Gov. Rick Scott endorsed a key element of Senate President Joe Negron’s Lake Okeechobee plan Monday — storing and treating water south of the lake — and called upon the House and Senate to invest $200 million in repairs to the Herbert Hoover dike.
Scott said during a news conference that the state can afford the repairs because of the $1.5 billion the Trump administration has provided to reimburse hospitals for charity care.
“With this additional funding, we now have other funds available to spend on key items in our budget, like our environment,” Scott said. “And, most importantly, we now have a federal government that is our partner, and actually focused on working with Florida.”
He hopes to complete repairs to the dike surrounding the lake by 2022.
Scott praised Negron for his effort to prevent discharges of toxic algae along with lake overflow like the one that cratered the state’s tourist economy and sickened many people last summer.
“Specifically, I support storage south of the lake and the A2 reservoir” — a component of the Senate Lake O plan, SB 10 — “which utilizes state-owned land and does not take people’s private land,” Scott said.
“I don’t believe in taking people’s private lands,” Scott said, according to POLITICO. “I don’t want to see people lose their jobs.”
The governor said he is persuaded repairing the dike would prevent further algae discharges.

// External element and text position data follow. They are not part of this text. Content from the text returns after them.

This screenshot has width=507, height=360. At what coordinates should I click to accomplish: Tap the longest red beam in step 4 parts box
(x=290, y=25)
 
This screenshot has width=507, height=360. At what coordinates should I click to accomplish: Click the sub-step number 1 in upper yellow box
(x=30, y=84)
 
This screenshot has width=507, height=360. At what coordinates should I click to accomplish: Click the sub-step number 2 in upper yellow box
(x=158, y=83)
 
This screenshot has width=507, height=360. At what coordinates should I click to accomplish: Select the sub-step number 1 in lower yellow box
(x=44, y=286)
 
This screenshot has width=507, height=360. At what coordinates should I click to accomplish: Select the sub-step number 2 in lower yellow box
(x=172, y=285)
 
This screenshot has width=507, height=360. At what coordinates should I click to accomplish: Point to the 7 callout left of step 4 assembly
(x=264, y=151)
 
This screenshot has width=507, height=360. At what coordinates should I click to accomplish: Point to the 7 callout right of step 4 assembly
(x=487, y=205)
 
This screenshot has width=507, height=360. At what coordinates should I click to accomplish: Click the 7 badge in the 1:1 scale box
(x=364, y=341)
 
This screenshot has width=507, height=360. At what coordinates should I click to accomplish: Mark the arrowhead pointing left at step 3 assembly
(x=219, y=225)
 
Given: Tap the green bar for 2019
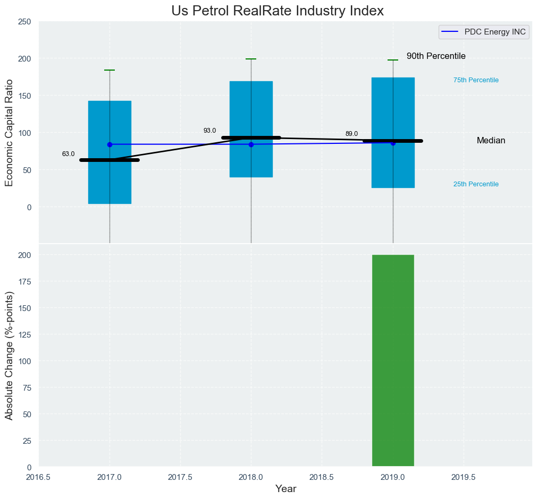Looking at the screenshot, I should coord(393,360).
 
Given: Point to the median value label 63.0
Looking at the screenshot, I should coord(69,154).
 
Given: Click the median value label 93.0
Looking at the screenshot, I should coord(210,131).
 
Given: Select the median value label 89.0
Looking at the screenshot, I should coord(351,134).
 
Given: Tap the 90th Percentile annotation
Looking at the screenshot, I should coord(436,56).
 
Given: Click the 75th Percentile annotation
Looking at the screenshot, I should coord(476,80).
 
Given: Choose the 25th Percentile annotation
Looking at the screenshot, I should coord(476,184).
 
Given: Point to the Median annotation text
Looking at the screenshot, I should coord(491,141).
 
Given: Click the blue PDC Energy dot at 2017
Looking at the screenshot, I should coord(110,144).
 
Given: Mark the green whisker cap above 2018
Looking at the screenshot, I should coord(251,59).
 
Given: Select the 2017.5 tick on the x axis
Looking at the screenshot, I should coord(180,477).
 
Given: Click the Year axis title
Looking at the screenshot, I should coord(285,489).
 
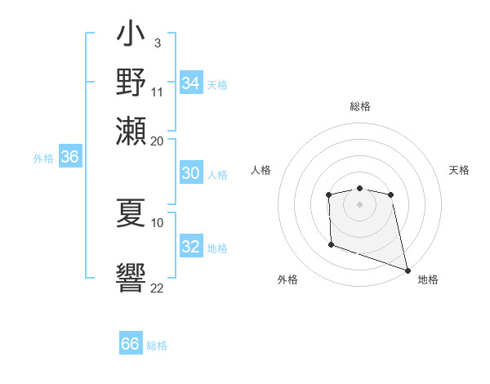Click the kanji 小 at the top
131,36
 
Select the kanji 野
131,83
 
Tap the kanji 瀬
131,130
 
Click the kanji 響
131,279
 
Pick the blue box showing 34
190,83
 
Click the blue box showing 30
190,173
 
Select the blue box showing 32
190,247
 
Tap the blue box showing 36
69,158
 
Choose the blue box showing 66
131,344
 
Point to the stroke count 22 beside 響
158,287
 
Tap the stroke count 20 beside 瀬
158,140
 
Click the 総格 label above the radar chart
359,106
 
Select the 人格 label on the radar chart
261,170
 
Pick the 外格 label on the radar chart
287,279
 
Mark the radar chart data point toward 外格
331,244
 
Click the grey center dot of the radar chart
359,203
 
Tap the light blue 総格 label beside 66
157,346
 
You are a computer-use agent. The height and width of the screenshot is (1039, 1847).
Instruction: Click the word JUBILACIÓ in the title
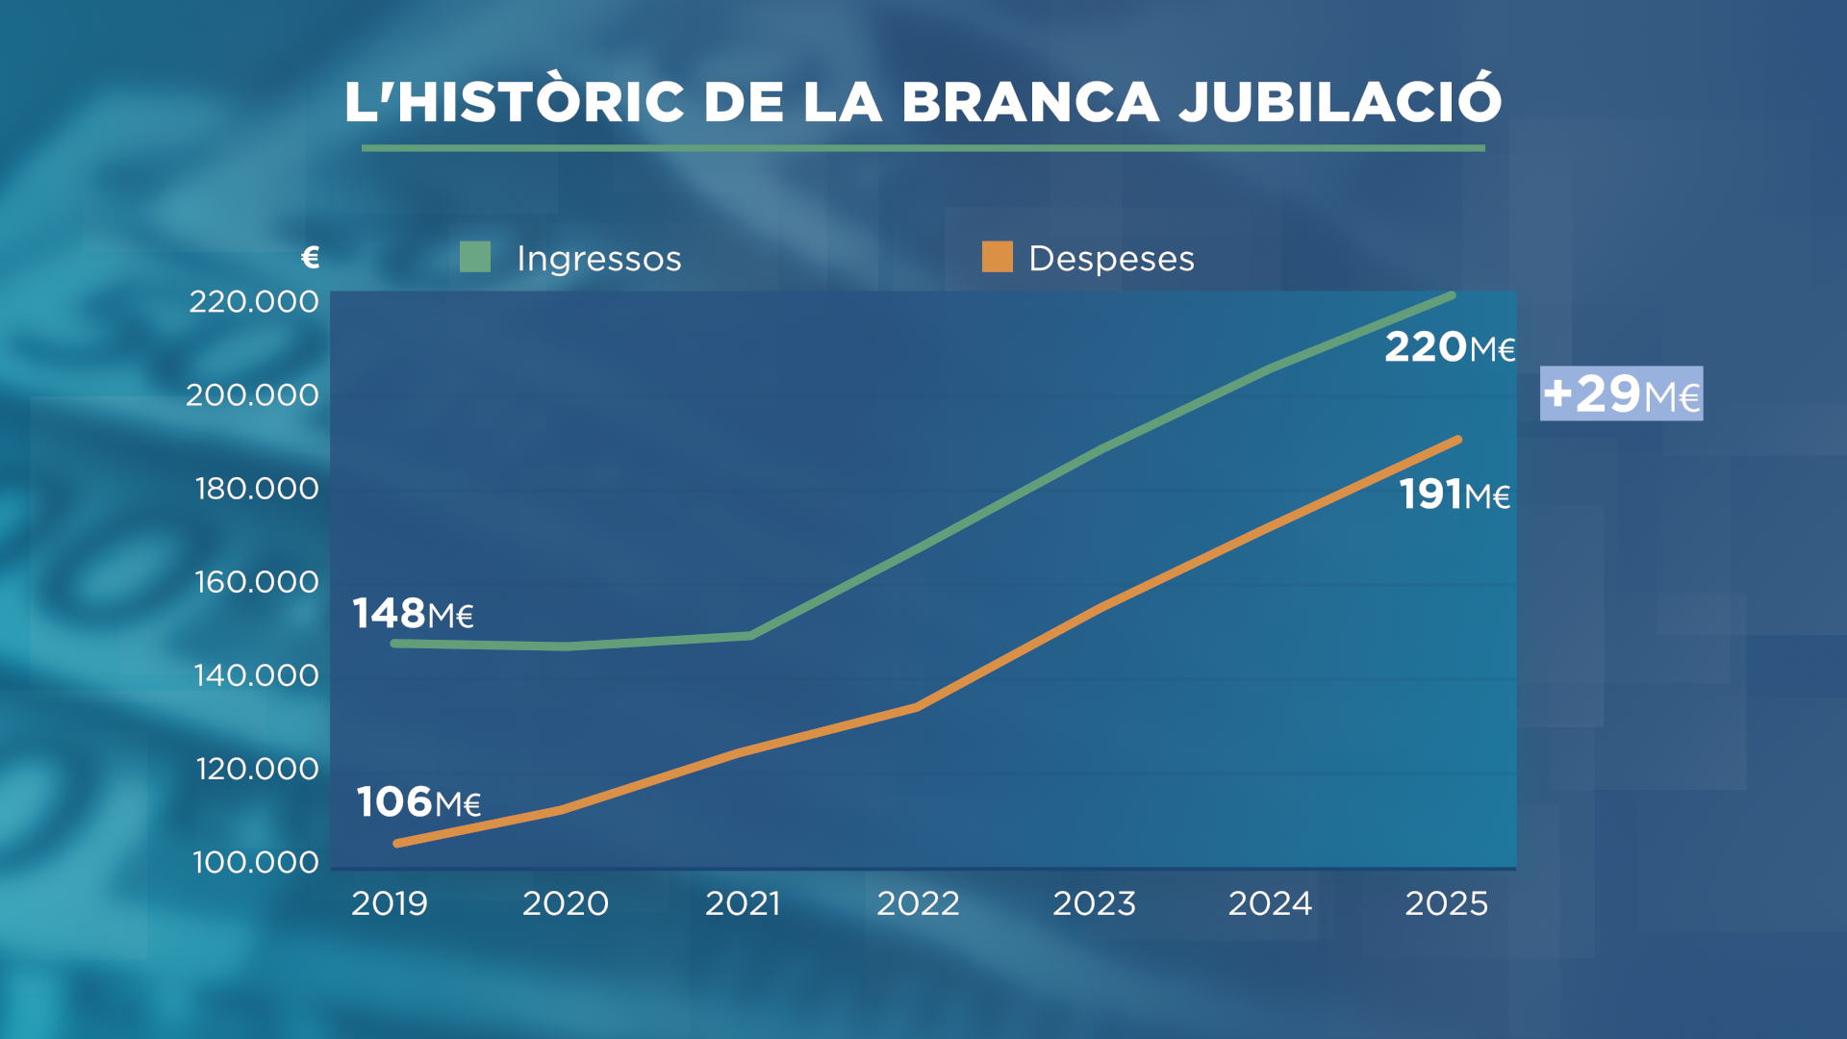pyautogui.click(x=1340, y=101)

Maintenance of the Hoover dike is actually a federal responsibility, but Scott was hopeful the state could recover the money.
“I believe the state will be repaid,” he said.
“I want to get this done. I want to do everything I can do not to go through another year when we have excess water and we see excess discharges out of Lake O. We have the ability in our budget to do this. I’m calling both on the House and Senate to be a partner to get this done.”
Scott did not endorse every aspect of the Senate plan. For example, he said, he opposed floating bonds to pay for water projects. The plan counts on $1.2 billion in bonding authority — something House leaders do not favor.
“I think we have the resources that we don’t have to be borrowing more money,” Scott said.
“There are going to continue to be a lot of changes in the bill,” Scott said.
The bill represents a scaled-back version of Negron’s original concept but still would store at least 100 billion gallons of water on a smaller footprint by increasing the reservoirs’ depth to 14 feet.
But it would save money by building the project on land already owned by the state, or where private landowners agree to sell or lease to the state. It forbids the use of eminent domain to acquire property.